H9: Player Finishing Multiplier as xG Calibration
Multiply each shot's xG by the shooter's finishing multiplier (Haaland 1.45×, Pulisic 0.46×).
| Bucket | Shots | Brier Change |
|---|---|---|
| Elite finishers (>1.2) | 13,700 | **-0.0084** |
| Poor finishers (<0.8) | 14,600 | **-0.0089** |
| Middle (0.8-1.2) | 48,100 | -0.0009 |
| **Overall** | **76,400** | **-0.00375** |
Passes the -0.002 threshold. But this used full-sample multipliers (trained and tested on the same data). The low-confidence multipliers helping MORE than high-confidence is a red flag for in-sample overfitting. Walk-forward validation required.
The Big Insight: The Market IS the Prior
The H5 result is the most informative failure.
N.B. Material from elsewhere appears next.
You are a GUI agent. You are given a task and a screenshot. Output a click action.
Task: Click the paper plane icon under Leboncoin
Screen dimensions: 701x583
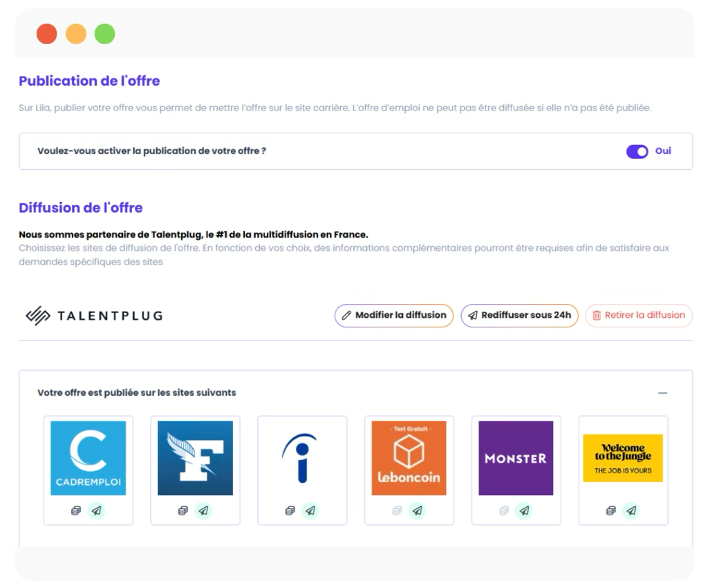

Our solver cold-starts from devigged Pinnacle closing odds, which already embed the market's team strength estimate. Even at GW1 — before the season has kicked off — the solver is fitting to market-implied lambdas. Pinnacle's odds reflect squad investment, transfers, pre-season form, expert opinion, and betting volume.
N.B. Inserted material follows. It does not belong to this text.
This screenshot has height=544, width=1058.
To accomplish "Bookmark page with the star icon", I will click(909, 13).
Elo is a backward-looking statistic derived from historical results. The market is forward-looking. Of course the market wins.
This likely kills the entire Path A (solver-level priors) approach:
- If Elo can't beat market odds, squad value warm-start (H1) won't either
- Previous season finish (H4) is even weaker than Elo
- The market has already done this work for us
But Path C (shot-level xG) is different. The market prices match outcomes, not individual shots. When Haaland shoots from 15 yards, the market doesn't adjust the xG — but we can. The finishing multiplier adds information that exists below the market's resolution.
What Didn't Work
Both team-strength priors (Marcel and Elo) failed for the same fundamental reason: the solver already has access to market-derived team strength via Pinnacle odds. Adding a weaker signal on top of a stronger one produces noise, not improvement.
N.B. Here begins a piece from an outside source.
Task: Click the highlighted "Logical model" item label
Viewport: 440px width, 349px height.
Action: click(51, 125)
The Marcel prior is particularly instructive. It's a good projection system (+15.9% RMSE vs naive for individual players), but the system that USES those projections — the solver — doesn't need them because it has something better: the market's collective estimate.
What This Means
Path A is closed. The solver's cold-start from market odds is the best available prior. Don't try to improve it with historical data — the market already processes that information.
Path C (xG model) remains open. The finishing multiplier's -0.00375 Brier improvement is compelling but unvalidated. If it holds under walk-forward, it's deployable as a post-hoc xG calibration layer.
What's Next
Walk-forward validation for H9:
- Compute season-specific finishing multipliers (train on seasons ≤N-1)
- Test calibrated xG on season N shots
- If Brier improvement holds: deploy as xG calibration layer
- Then test downstream: does improved xG → better variance filter → better bets?